Time passes. Landscapes change. People come in and out of your life. This tapestry that we are constantly weaving contains many, many threads, some short, others incredibly long; they pass in and out, unbroken, made stronger by their connection to the other threads that in the end, are the portraits of our lives. But when we step back, we see the barren spots, the threadbare patches. These are the incomplete pieces of our lives, the places in which we were unable to fulfill a part of our destiny, for whatever reason, or a place in which a piece of our life was taken from us unwillingly.
These barren spots on our tapestries are the wounded pieces of our soul, and often, we do not recognize them until late in our lives when we are looking back, reflecting on our lives. But once in a while, we are forced to face these wounds much sooner than we would like, and it is in these moments, when we face our own mortality, that our lives are changed forever, and the weaving of our tapestry takes on a completely different pattern.
Mine changed on November 7, 1988 at 2:42 p.m., the day my daughter Caitlin took her last breath in my arms.
Some years, this anniversary passes me by without much pain at all. In the beginning, each year was like a fresh debridement, a new removal of my skin, and I welcomed the pain like a junkie welcomes the needle. The pain reminded me that I was alive and that she wasn’t, and the pain forced me to relive my self-imposed guilt for being the one who lived, for as any parent in this situation will tell you: the death of a child is not the natural order of things. Gradually, by around year nine or ten, the pain had lessened in its acuteness, and for that I felt a different kind of guilt. And then when I stopped going to the cemetery as much, I felt a new kind of guilt.
There are all kinds of books on the stages of grieving, but none on the stages of guilt, or at least, none on the many stages of imposed guilt: guilt when you no longer buy silk flowers every year on her birthday, guilt when you no longer think of her every single day, guilt when you no longer can recall the smell of her skin, guilt when you can no longer carry her baby blanket around with you everywhere you go . . . well, you begin to understand the idea.
What brings me to this posting? Twenty years. This morning I was sitting in a hospital outpatient waiting room awaiting my mother’s surgeon to finish a relatively simple procedure on her eye, and I felt as if the room was closing in on me. Twenty years ago on this date, I was sitting in a hospital room in pediatric intensive care, watching a machine breathe for my daughter, knowing that this was going to be the last day of her life, knowing that her organs were not going to be able to help anyone after her death because she was too far gone, knowing that I would never brush her hair again, never sing to her again, never sleep on the hospital vinyl furniture again, never, never, never . . . and all I wanted was another day, another week, a Thanksgiving, a Christmas, a birthday. Anything. Everything. And all that I had was another few hours.

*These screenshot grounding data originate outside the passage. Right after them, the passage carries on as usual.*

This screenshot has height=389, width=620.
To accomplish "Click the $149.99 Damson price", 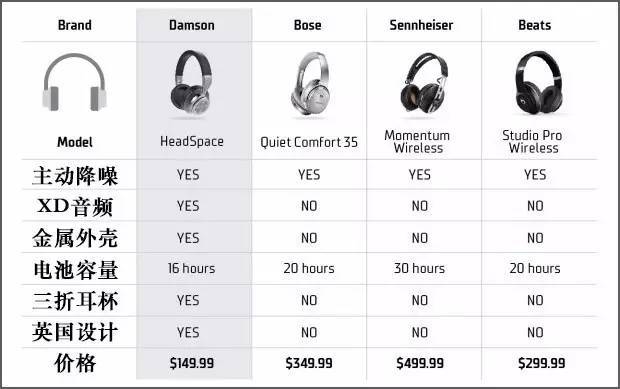I will click(x=192, y=363).
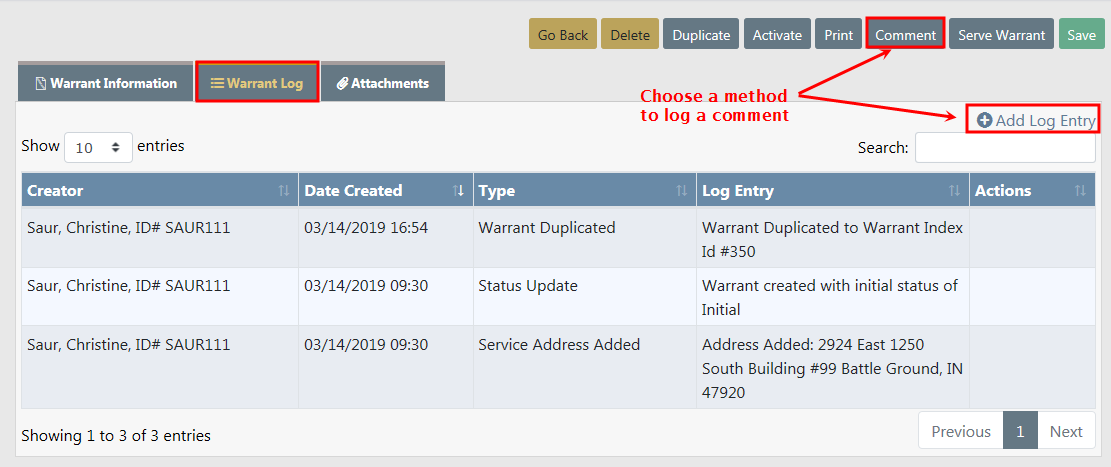The image size is (1111, 467).
Task: Open the Warrant Information tab
Action: [105, 84]

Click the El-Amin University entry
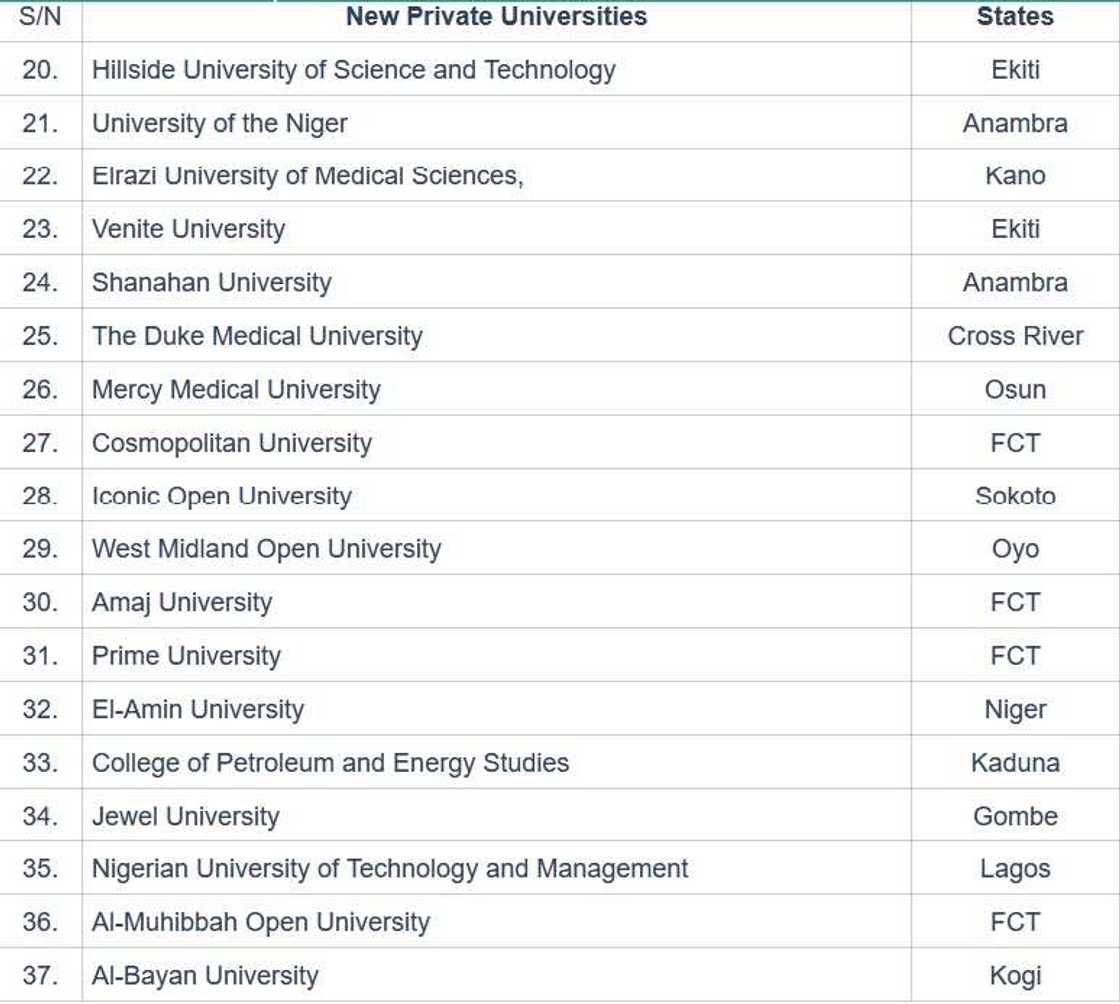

They have come so far in treating what ultimately killed my sweet baby girl—ARDS—Adult Respiratory Distress Syndrome, a big name for a tiny child for a toxic syndrome that develops in the lungs from being on a respirator for too long. She was on a respirator because of the pneumonia. She got the pneumonia from the depressed immune system that she got from the chemo. She was on the chemo because of the brain tumor. No one knows why she got the brain tumor.
My sweet baby Caitlin died when she was 7 months, 12 days, and a few hours old.
Some wounds never heal. Some threads are not long enough to create their own pictures. Some holes are burned beyond repair. Some tapestries remain incomplete forever.